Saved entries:

+===+

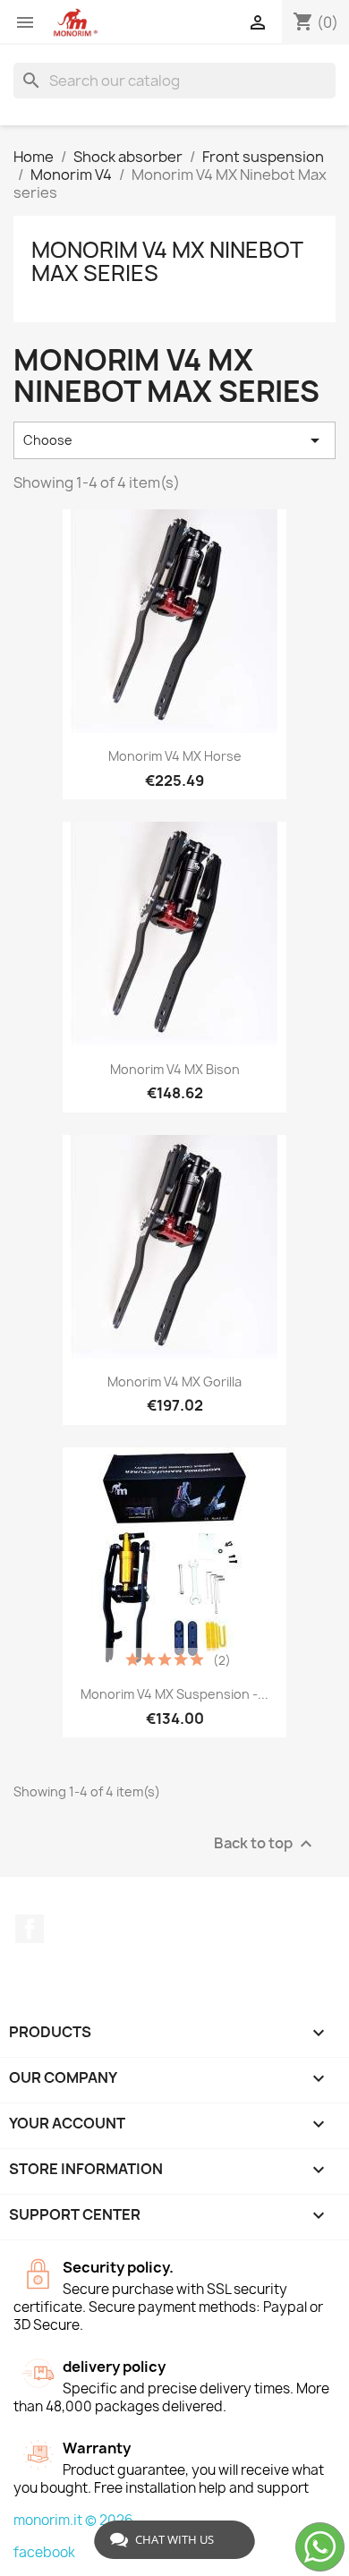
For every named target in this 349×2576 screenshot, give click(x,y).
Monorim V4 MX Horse (175, 755)
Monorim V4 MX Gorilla (174, 1381)
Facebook (29, 1929)
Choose (174, 440)
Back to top (265, 1843)
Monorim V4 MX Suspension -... (174, 1693)
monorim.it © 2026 (73, 2520)
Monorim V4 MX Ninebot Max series (166, 261)
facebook (44, 2552)
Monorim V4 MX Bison (175, 1069)
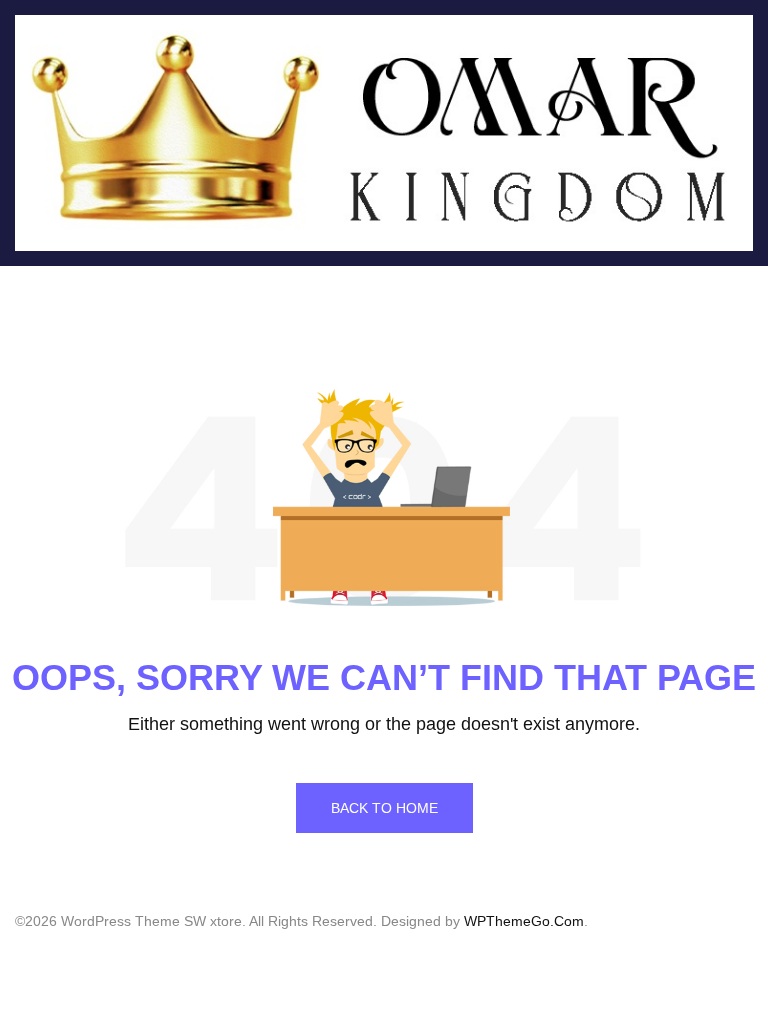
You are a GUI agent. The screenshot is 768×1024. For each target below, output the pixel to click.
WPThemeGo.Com (524, 921)
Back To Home (384, 808)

+===+

Check each line above for the word "target". Then state how many lines contain it, and nothing more.

2